Of course, before the end of the novel, Lia meets people her own age from the corp-towns, where you have to do whatever the corp tells you, and from the city, where the only way to visit and escape is to cover the car with trash and have one “skinner” volunteer to get shot as a distraction so the others can escape. The city they visit is relatively intact:
“This city had been lucky. No major bombings, so no radioactive debris. Too far east for the Water Wars, too far north for the flooding. They’d gotten hit by the Comstock flu strain, but no worse than any of the other population centers, and in the last bio-attack, before the cities cleared out for good, they’d lost less than a million.”

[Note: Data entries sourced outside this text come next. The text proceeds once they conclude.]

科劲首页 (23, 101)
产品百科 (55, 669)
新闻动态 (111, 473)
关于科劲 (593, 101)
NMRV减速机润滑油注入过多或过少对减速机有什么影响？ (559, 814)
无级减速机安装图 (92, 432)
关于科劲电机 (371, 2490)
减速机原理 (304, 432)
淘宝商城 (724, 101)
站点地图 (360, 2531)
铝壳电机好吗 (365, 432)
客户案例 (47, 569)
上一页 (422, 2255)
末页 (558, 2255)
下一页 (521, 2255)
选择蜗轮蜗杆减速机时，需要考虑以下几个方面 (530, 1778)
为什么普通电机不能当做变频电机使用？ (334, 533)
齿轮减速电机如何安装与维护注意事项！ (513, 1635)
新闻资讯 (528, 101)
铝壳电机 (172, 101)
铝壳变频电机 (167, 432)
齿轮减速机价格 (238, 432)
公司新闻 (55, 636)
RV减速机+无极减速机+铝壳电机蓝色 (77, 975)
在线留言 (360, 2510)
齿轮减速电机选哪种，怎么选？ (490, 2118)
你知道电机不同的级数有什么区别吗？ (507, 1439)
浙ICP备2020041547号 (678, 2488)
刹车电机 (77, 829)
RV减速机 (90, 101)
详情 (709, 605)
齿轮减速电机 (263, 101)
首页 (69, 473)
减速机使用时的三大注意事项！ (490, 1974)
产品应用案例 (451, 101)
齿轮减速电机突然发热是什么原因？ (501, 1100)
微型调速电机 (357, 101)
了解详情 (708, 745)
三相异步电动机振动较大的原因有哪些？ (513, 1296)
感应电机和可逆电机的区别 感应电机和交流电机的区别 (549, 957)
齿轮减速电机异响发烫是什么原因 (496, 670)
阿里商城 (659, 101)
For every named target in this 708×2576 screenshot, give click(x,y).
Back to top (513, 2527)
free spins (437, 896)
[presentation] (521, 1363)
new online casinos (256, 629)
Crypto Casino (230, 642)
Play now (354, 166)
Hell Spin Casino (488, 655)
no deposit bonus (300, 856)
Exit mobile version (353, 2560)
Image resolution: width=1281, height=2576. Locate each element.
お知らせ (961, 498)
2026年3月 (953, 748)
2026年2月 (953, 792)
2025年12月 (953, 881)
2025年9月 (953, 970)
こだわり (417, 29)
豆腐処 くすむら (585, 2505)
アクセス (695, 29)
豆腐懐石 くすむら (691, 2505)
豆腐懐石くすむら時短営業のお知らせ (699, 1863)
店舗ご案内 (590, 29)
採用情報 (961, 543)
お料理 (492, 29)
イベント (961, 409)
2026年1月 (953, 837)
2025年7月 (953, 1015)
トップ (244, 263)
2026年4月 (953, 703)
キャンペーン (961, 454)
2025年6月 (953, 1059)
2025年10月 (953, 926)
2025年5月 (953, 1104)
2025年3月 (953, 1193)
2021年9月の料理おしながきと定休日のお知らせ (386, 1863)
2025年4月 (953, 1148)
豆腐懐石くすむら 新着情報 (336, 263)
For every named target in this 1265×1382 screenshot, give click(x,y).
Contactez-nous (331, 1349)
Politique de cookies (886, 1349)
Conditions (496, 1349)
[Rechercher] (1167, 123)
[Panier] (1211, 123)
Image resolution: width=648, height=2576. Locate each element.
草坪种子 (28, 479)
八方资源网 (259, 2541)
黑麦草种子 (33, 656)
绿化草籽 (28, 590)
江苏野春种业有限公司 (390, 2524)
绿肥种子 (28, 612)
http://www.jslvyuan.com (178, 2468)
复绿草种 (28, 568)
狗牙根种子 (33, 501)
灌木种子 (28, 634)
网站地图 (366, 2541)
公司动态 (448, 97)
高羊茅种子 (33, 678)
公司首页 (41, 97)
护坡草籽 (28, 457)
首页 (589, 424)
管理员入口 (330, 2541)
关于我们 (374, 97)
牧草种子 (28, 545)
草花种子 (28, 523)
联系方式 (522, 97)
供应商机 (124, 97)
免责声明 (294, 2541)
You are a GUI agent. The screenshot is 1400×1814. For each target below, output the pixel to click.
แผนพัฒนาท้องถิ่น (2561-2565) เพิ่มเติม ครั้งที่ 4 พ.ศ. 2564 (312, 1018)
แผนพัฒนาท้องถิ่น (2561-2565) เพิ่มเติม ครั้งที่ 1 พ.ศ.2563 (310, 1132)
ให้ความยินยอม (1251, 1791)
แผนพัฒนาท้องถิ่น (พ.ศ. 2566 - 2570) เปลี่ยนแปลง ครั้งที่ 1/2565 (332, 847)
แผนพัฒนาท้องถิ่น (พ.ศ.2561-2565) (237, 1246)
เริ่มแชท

A small surprise for me in this novel is Lia’s attitude about analog timepieces: “A couple of miniature sticks swept out circle after circle, and you had to calculate the angles to even know the hour. And yes, I was smart enough to figure it out, but why bother to do a math problem every time you want to know what time it is, when you can just get your ViM to flash the info and then move on with your life?” This is almost exactly the attitude of my daughter towards anything that “tells time” non-digitally.

As a science fiction writer of my acquaintance told me recently, it’s hard to write a new SF novel without experiencing “future shock.” I thought the world of Skinned was the world of the future, but when it hits home, I know the future is now--at least some of it is!

I’ll be looking forward to the sequel of Skinned, advertised as “the first book in a gripping trilogy.” Have you been looking forward to something you thought would happen in your future, only to find that it’s already possible?

4 comments:

Anonymous said...

I'm not a Sci-Fi reader, but this does look good...and I love YA.

Jackie Parker said...

Oh, good. I know just who to give this to, and I was about to run out of sf for her. Thanks!

Jeanne said...

J. Kaye, it is a fast read.

Jackie, I love giving the first book of a series. I rarely give all three even if they're already written, unless I know the person really well. The first one is like a taste.

Anonymous said...

I have read Skinned, and loved it. It was so gripping, i finished and and straight away slammed down a google search to see when the sequel will come out. (i still have no idea) I liked the idea of the futuristic ways too. Slightly like the Uglies series by Scott Westerfeld. Which i suggest if your a YA lover.